What is Azure Queue Storage?
Queue storage is a service that uses Azure Storage to store large numbers of messages that can be securely accessed from anywhere in the world using a simple REST-based interface. Queues can contain millions of messages, limited only by the capacity of the storage account that owns it.
What is Azure Service Bus Queues?
Service Bus is a message broker system intended for enterprise applications. These apps often utilize multiple communication protocols, have different data contracts, higher security requirements, and can include both cloud and on-premises services. Service Bus is built on top of a dedicated messaging infrastructure designed for exactly these scenarios.
Both of these services are based on the idea of a "queue" which holds sent messages until the target is ready to receive them.
What are Azure Service Bus Topics?
Azure Service Bus topics are like queues, but can have multiple subscribers. When a message is sent to a topic instead of a queue multiple components can be triggered to do their work. Imagine in a music sharing application, a user listening to a song. The mobile app might send a message to the "Listened" topic. That topic will have a subscription for "UpdateUserListenHistory" and a different subscription for "UpdateArtistsFanList". Each of those functions is handled by a different component that receives its own copy of the message.
Internally, topics use queues. When you post to a topic, the message is copied and dropped into the queue for each subscription. The queue means that the message copy will stay around to be processed by each subscription branch even if the component processing that subscription is too busy to keep up.
Which one to choose?
Choose Service Bus Topics if
- you need multiple receivers to handle each message
Choose Service Bus queues if:
- You need an At-Most-Once delivery guarantee.
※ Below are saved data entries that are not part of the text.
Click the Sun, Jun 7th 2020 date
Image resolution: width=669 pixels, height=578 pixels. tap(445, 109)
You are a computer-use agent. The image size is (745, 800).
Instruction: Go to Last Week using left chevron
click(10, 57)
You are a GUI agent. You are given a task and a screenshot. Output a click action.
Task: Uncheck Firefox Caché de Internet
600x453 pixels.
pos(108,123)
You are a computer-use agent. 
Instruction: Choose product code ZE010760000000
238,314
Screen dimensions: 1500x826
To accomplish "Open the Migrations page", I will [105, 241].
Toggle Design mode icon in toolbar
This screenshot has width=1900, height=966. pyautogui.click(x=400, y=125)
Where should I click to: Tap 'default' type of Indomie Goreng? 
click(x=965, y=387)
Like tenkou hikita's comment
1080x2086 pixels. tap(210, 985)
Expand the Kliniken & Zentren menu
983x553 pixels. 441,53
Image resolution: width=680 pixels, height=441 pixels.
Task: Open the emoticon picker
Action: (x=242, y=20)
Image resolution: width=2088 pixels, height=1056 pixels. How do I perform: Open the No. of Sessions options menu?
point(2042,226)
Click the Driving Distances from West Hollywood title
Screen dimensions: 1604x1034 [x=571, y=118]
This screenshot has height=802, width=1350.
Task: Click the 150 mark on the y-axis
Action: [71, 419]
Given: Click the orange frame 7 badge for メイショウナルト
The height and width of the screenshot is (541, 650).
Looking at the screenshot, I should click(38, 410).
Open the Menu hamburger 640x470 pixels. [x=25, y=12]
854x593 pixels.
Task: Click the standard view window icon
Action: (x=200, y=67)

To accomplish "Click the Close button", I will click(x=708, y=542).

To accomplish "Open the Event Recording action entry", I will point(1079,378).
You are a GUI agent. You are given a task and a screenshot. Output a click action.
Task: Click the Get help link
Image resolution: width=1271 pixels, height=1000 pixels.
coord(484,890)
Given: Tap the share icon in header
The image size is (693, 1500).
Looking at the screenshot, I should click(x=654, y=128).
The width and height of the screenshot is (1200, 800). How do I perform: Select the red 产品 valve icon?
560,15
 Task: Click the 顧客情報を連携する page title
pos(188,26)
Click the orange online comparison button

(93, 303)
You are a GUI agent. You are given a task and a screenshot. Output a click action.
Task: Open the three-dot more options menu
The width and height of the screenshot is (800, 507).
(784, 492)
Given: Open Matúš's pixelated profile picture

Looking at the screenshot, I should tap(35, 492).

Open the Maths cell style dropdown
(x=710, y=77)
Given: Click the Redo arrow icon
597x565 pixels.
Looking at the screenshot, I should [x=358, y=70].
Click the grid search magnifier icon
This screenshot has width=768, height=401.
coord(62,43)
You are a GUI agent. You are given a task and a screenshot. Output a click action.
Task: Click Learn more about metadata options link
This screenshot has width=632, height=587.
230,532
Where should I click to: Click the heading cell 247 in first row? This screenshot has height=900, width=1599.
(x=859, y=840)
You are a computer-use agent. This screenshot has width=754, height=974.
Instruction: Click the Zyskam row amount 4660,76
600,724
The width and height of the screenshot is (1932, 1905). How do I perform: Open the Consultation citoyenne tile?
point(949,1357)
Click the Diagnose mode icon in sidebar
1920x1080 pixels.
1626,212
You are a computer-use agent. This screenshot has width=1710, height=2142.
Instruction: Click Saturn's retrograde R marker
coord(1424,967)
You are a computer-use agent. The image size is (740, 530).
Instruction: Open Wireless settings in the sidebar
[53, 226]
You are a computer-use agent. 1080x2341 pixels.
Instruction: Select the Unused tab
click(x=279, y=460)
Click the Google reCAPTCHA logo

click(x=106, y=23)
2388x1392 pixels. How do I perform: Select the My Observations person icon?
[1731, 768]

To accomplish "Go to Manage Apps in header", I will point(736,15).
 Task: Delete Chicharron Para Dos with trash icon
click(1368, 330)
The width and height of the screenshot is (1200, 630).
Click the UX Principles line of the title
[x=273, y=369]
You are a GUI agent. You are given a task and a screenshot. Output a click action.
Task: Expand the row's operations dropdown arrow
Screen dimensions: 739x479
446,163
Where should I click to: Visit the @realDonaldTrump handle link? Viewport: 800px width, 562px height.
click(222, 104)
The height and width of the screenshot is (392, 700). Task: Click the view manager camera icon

- You need a FIFO guarantee.
- You need to group messages into transactions.
- You want to receive messages without polling the queue.
- You need to provide a role-based access model to the queues.
- You need to handle messages larger than 64 KB but less than 256 KB.
- Your queue size will not grow larger than 80 GB.
- You would like to be able to publish and consume batches of messages.
Queue storage isn't quite as feature-rich, but if you don't need any of those features, it can be a simpler choice. In addition, it's the best solution if your app has any of the following requirements.
Choose Queue storage if:
- You need an audit trail of all messages that pass through the queue.
- You expect the queue to exceed 80 GB in size.
- You want to track progress for processing a message inside of the queue.
A queue is a simple, temporary storage location for messages sent between the components of a distributed application. Use a queue to organize messages and gracefully handle unpredictable surges in demand.
Use Storage queues when you want a simple and easy-to-code queue system. For more advanced needs, use Service Bus queues. If you have multiple destinations for a single message, but need queue-like behavior, use topics.